Donna Lowry has lived with ovarian cancer off and on since 1985. The Chicago native had just moved to Atlanta, gotten married and started a new job at Delta when she was diagnosed. She never expected her life to change so quickly...
Donna Lowry has lived with ovarian cancer off and on since 1985. The Chicago native had just moved to Atlanta, gotten married and started a new job at Delta when she was diagnosed. She never expected her life to change so quickly. Eventually, she beat the cancer, or so she thought. Until 13 years later. A second time she vanquished that silent killer, but it came back in 2006. She believes she was given three chances for a reason: her work is not finished. This is her story in her own words.

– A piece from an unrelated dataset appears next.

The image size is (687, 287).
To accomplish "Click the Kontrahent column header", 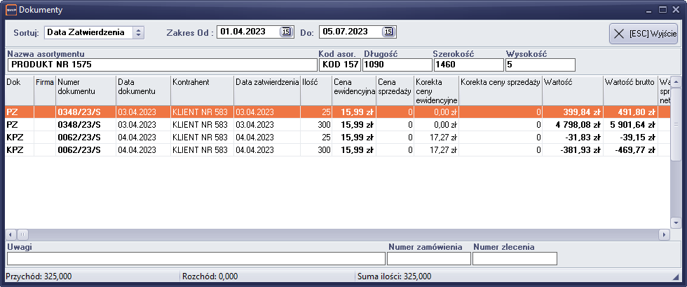I will [x=202, y=91].
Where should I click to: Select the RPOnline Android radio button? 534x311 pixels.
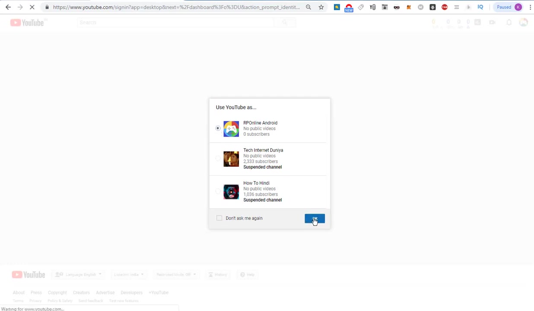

The first time I was diagnosed with ovarian cancer I was nauseous, vomited all day long and nothing worked. I finally went to the ER where they clocked my white-cell blood count at 17,000. They took me into surgery thinking it was appendicitis and removed five bleeding cysts from my ovaries. Four weeks later the ER doctor told me over the phone it was cancer. I went berserk. My life changed forever that day. I just didn’t know it.
I was referred to Dr. Benedict Benigno, a gynecologic oncologist at Northside Hospital, who told me I had to begin chemotherapy. The first time I met him he spent two hours with me. During my CAT scan, he appeared by my side and was very caring. Back then you checked into the hospital overnight for chemo because the nausea was so severe. I remember checking in weighing 110 and the next day weighing 107. With no hair, a new husband and nausea, my life began to take on a completely different meaning.

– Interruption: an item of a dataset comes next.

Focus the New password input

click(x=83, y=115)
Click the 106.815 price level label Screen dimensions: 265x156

After the six treatments, I checked into the hospital for an exploratory. Miraculously, the cancer was gone.
I stayed cancer-free thirteen years--until November, 1999. Persistent abdominal pain put me back into the hospital. Even after an ultrasound, doctors diagnosed diverticulitis. Two weeks of flagel didn’t stop the pain, so I returned to surgery. When I awoke, I asked my husband if the cancer was back, and he nodded yes. The tumor was pressing on my colon, causing the pain. So doctors removed a foot of colon. Six treatments of taxol and carboplatin, and I was back in surgery. The ovarian cancer was still there.
That’s the thing about this cancer: it hangs on and tries to kill you before you can kill it. Nevertheless, about a year later I chose to stop the treatments. I felt I was getting toxic. I had to leave it up to God at that point. That was January, 2001. During this time I worked at Delta everyday; it was my lifeline to normalcy. I stayed cancer-free five more years.

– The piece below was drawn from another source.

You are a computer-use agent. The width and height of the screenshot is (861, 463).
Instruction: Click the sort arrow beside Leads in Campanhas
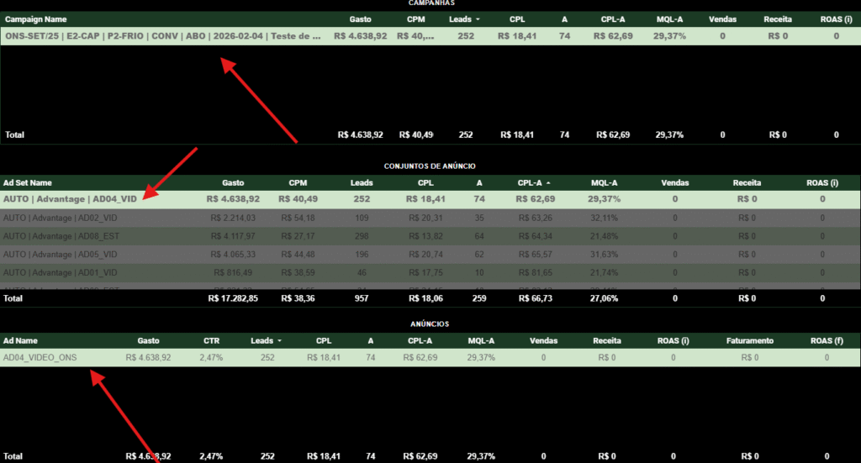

Driving home from Myrtle Beach in June, 2006, with my husband, feeling really good about my life, my cell phone rang. It was Dr. Benigno. (I had asked him to call me right away if anything ever changed.) The cancer was back. I questioned him over and over and asked for a biopsy to be sure.
This time I had five tumors: three in my lower abdomen and two in the upper. There was no pain--nothing. That’s how ovarian cancer works: no symptoms until you’re in stage 3 or 4.
I’m back on chemo once again in hopes of beating this disease. Is that possible? I don’t really know, but without the hope of living cancer-free, I’d have to ask myself what I’m doing here. I’m on two new drugs not yet FDA-approved for ovarian cancer—avastin and abraxane—and my counts are coming down. In fact, my PET scan is clear once again, but I must continue these treatments for now as maintenance.
I feel wonderful and am approaching 2008 as one of healing and hope. I want to believe I’ll be here next year and that I’ll be cancer-free. For how long, no one knows. Cancer patients approach each day as a gift from God. Dr. Benigno calls me his “poster child” because I’ve been through it three times, and I have been with him the longest.
We need a screening test to detect ovarian cancer in the early stage; a CA-125 test just isn’t reliable. I know Dr. Benigno and the Ovarian Cancer Institute [at Georgia Tech], are working on developing such a test. OCI conducts research on frozen tumor tissue that is actually taken during surgery. A screening test would save lives, lives of women like me. We also need to promote funding for an ovarian cancer cure and educate women that a pap smear does not detect ovarian cancer.
Cancer can be an emotional roller coaster. If I’m sick, vomiting, in pain, having diarrhea, I tell myself it’s the drugs, not me; that it’s temporary and will pass. You have to have a sense of well-being because once you go to that dark place, you might stay there. This time it’s been more difficult because I’m older and maybe the chemo shocked my body. My husband says I have resilience. Maybe. I just know your attitude is what counts.